A kind of music business quad that will combine office space, retail stores, and a small entertainment venue is officially set to open next month on Eighth Avenue South after an extensive building refurbishment by promoter Steve West, banker Brian Williams, and their partners.

“Our concept was quite simply a campus-type atmosphere for small music businesses where you’ve kind of got everything under one roof,” says West, who was most recently a partner in 328 Performance Hall.

Situated just north of Wedgewood Avenue at 1604 Eighth Ave. S., the building has four floors, each with 1,750 square feet of space. The basement consists of a performance room that can hold 100 people and will be used for private parties and industry showcases. An on-site, 32-track digital recording studio is wired to the performance room so that the shows can be recorded. The top two floors are office suites, and 70 percent is already leased. Meanwhile, the main floor is designed to hold an art or antique gallery.

“Our goal was to create a unique, creative environment” where “small businesses would feed off of each other and nurture each other,” says partner and SunTrust senior vice president Brian Williams. “A lot of people are becoming entrepreneurs either by their choice or by somebody else’s choice, so there’s a lot of people in similar situations.

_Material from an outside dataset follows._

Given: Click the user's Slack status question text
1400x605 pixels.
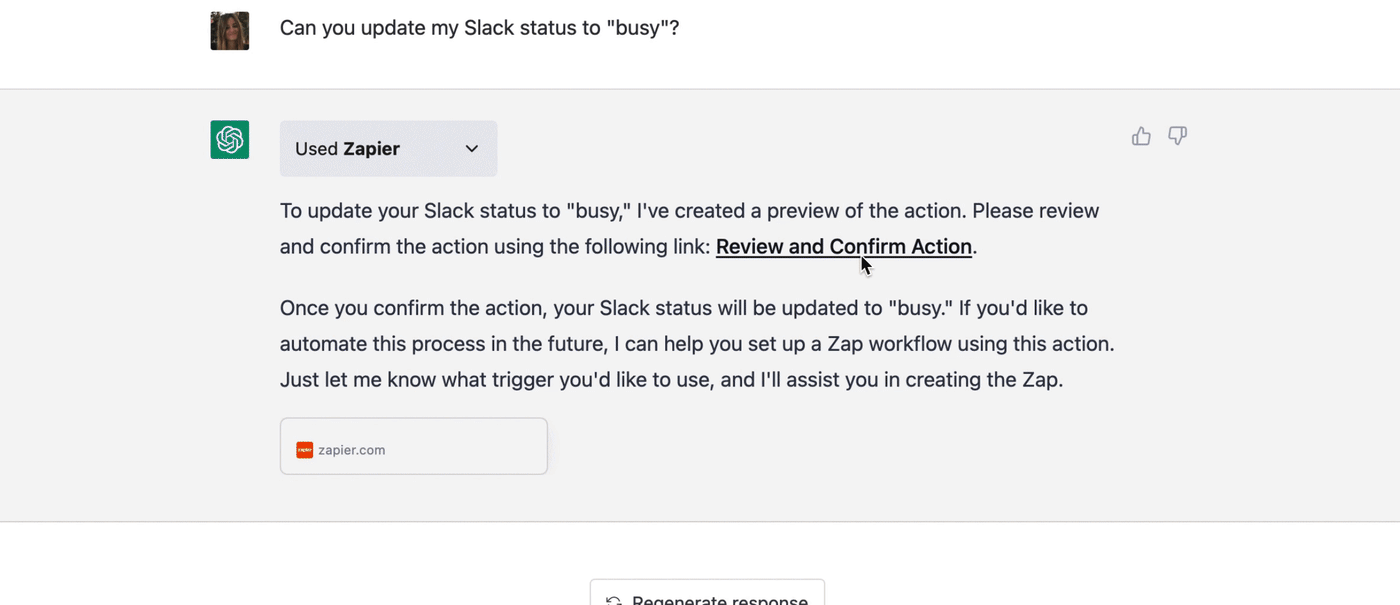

Steve obviously knows how to operate a performance venue, and I think that the room will develop a reputation that will sort of speak for itself over time. You’ll see a lot of the qualities that you see at the Bluebird or Douglas Corner, but it’s different. It has its own signature.”

For five years, West had been told that 328 would be demolished to make way for road construction south of downtown. Tired of the uncertainty and the long nights of concert promotion, he decided to begin investing in real estate to prepare for his eventual retirement. “I was looking for something that was old, cool, and architecturally interesting,” he says. His real estate agent, Trasbin Stoner, found the Eighth Avenue property, which was on the verge of condemnation.

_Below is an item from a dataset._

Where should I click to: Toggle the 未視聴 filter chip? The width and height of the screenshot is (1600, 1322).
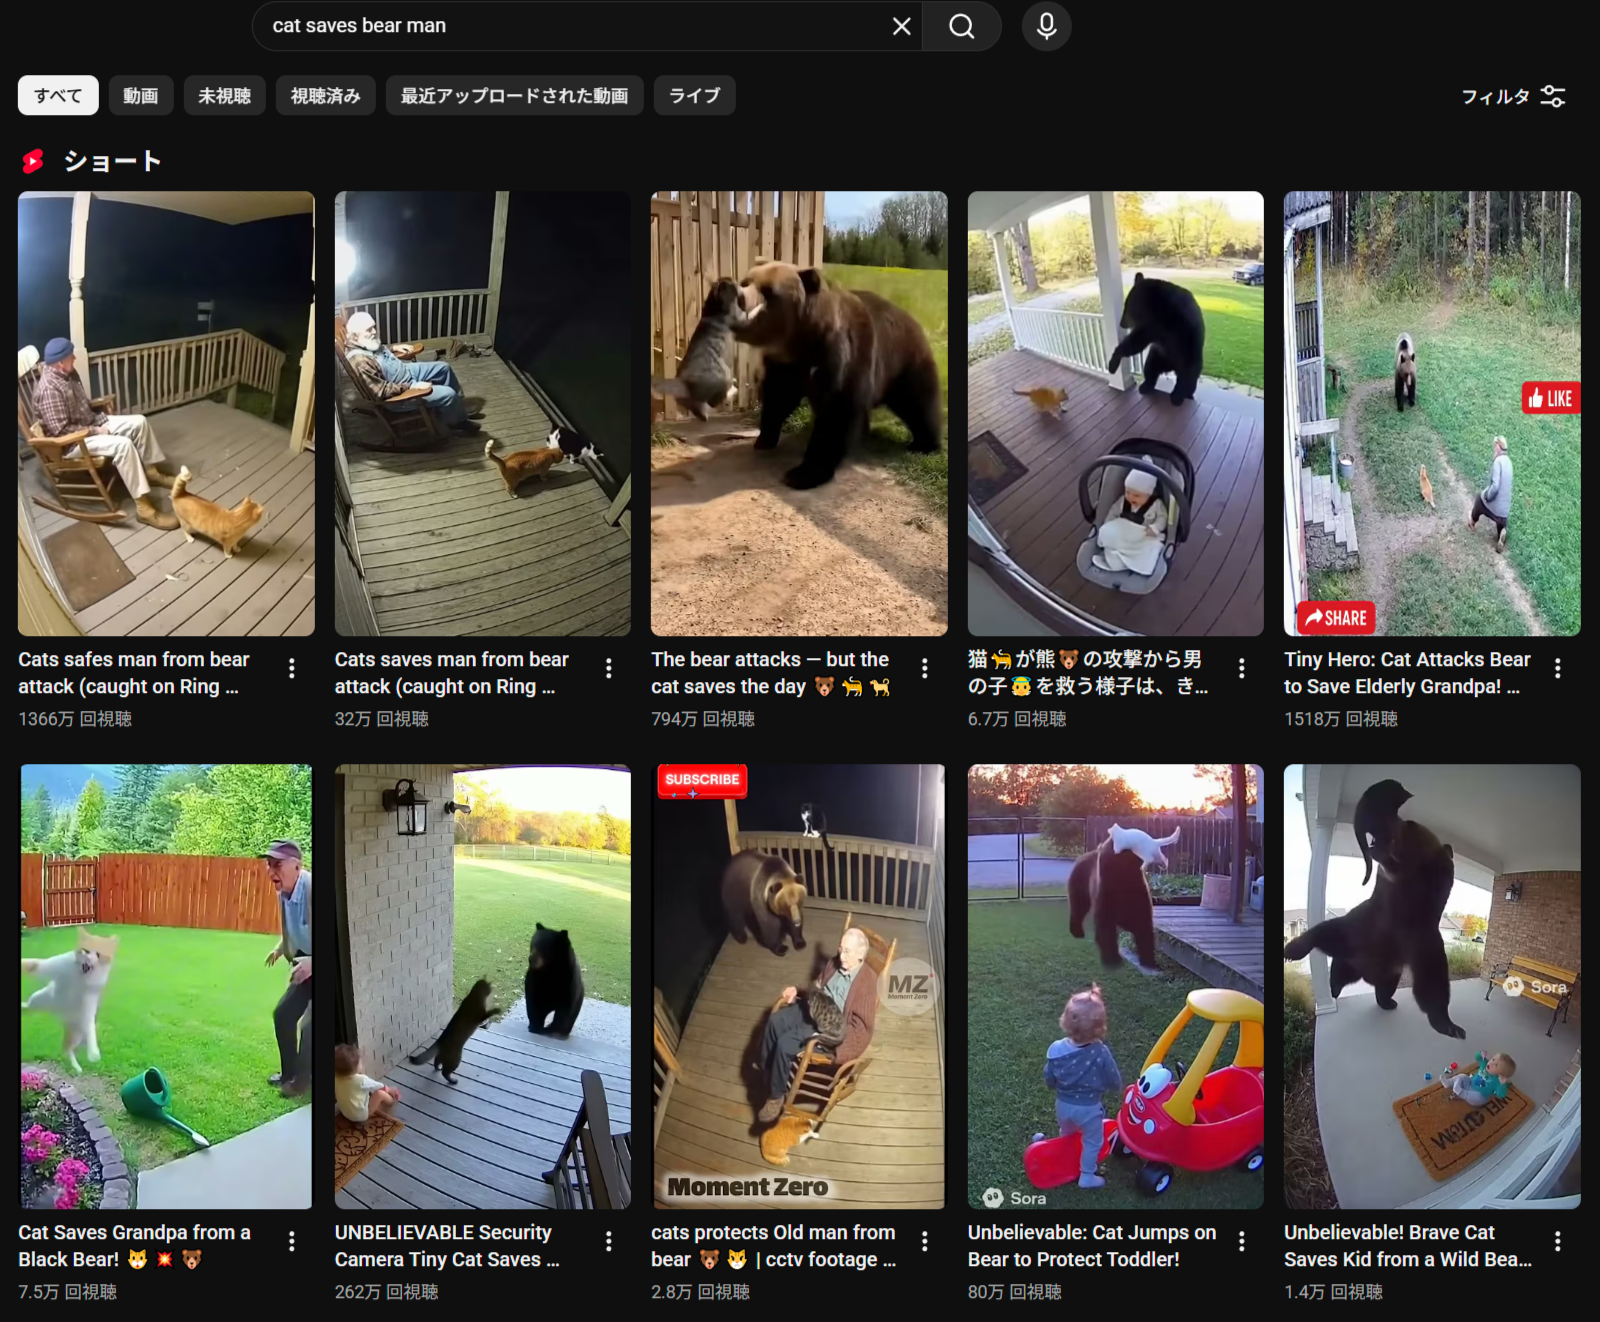224,96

“It was really just a home for pigeons,” Williams says. “The first time I came in here, I thought, first of all, I was going to get sick, and second of all, that I’d lost my mind because there is no way this thing could be turned around.”

West plays in a band called the Funky Cowboys with Williams, 39, and Roberta Ciuffo, TPAC’s senior vice president of education and outreach. While playing their annual Rock the Dock gig at Center Hill Lake last year, they all agreed, along with Williams’ wife, Music Row publicist Marion Williams, to form a limited liability corporation (LLC) and renovate the building, completed in 1906. “I liked the idea of having a place surrounding the things that we really love, that we feel passionately about in our work and in our play, and creating a place where other people can pursue the same as well,” Ciuffo says. “That’s basically the essence of why we found each other in the first place.”

Before Williams got involved, he talked to his bosses at SunTrust to make sure they had no problems with his role in the project. He removed himself from working on any of his partners’ accounts, and the LLC borrowed money from another bank. The group purchased the property in September 1999 for $150,000.

The building had no walls, plumbing, electricity, or stairs, and the partners won’t say how much they spent in renovations. “It would be safe to say more than we wanted to,” West says. The group hired architects Tom Anderson and Bill Tomlinson to design and renovate the building, and the duo loved the project so much that they too became partners. They’ve retained much of the original layout and feel of the building, which has brick walls, high ceilings, and beautiful hardwood floors on the main floor. Although it’s located next to Tokyo Sauna, it’s also just down the street from the antique district near Zanies, so the partners thought an art or antique gallery would make perfect sense for the street-level space. “The standing rule is not to make noise in the basement until 6 o’clock, after the retailers close,” West says, noting that the basement will never operate as a full-time nightclub.

“This isn’t going to be a typical Music Row type building, either—not to say that in any kind of negative way—because it has a different type of atmosphere,” Williams says. “The location is incredible: It’s one minute to get downtown, one minute to be on the interstate, one minute to Music Row.”

Williams says changes in this part of town have already begun to take place, as evidenced by the relocation of the W.O. Smith School of Music to the former Acuff Tire location on Eighth. “You can see how a lot of redevelopment is taking place,” West says. “This is kind of an area that is in transition. I like to think that we protected that a little bit by coming in here and fixing this up, as opposed to letting it keep going downhill like it was.”

West, too, is in a period of transition. In October, he sold his stock in 328 Performance Hall. “Since 1995, I’d been told that in 12 to 18 months the building was going to be torn down,” he says of 328. “We needed to make improvements, but we couldn’t really justify them if it was going to be torn down in time. Finally, in December of last year, they said it was going to be about three years until it happened, which was fine. But you know...I was just ready to get out of it. I was tired of dealing with the condemnation threats, and I wanted to spend more time with my kids too.”

West, who serves as chief manager of the Eighth Avenue project, will continue to dabble in entertainment, but he’ll be more inclined to produce shows rather than promote them; he’s already moved his production company, Go West Presents, into the new building. After this project is completed, the partners will look for another building to renovate. “The intent is to keep going,” West says.